All of those are valid concerns, however, we are in extraordinary times where ramp speed is critical in helping meet sustainability commitments. The clock is not in our favor. I’ve equated this situation to a war; a need to do things differently. A precedent exists in how countries like the U.S., Canada and Great Britain faced World War II production.
How did the U.S. manage to build so many aircraft and tanks in World War II? One technique was standardizing a configuration and then licensing manufacturing to multiple companies. The Boeing B-17 Flying Fortress four engine bomber and the Consolidated B-24 Liberator both were built in volume by former competitors and others. This is true also for the iconic M4 Sherman tank. Standardizing on designs meant multiple manufacturers could produce the same product, or nearly the same one.
Look to the ubiquitous AA battery as a starting point. The interfaces are standardized allowing multiple manufacturers to make interchangeable product offerings. What if heavy-duty battery packs all came from the same design, or the same configuration? Would that increase volume?

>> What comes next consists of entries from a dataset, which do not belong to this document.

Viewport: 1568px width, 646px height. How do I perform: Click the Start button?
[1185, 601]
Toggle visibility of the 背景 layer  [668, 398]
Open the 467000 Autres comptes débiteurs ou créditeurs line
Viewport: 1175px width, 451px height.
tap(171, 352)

ACT Expo had a large number of hydrogen fuel cell alternatives. What if the hydrogen tanks were all identical? What would the volume savings potential be? What if the entire fuel racks were identical?
There are obvious challenges in standardizing components and systems, from liability, legal, and economic perspectives. The numbers for each OEM to produce their 12,000 units each year do not show promise for cost reduction. For example, even if one manufacturer captures 50% market share, we’re still only talking perhaps 60,000 battery packs per year at the vehicle level at one per truck or 180,000 total at three per truck.
Industry and government need to find solutions for rapidly getting ZEV costs down. There are many creative and skilled people in the trucking industry. Open the door to think outside the box and see what these groups can do to revisit what may have worked in the past in terms of dealing with challenges on a national scale.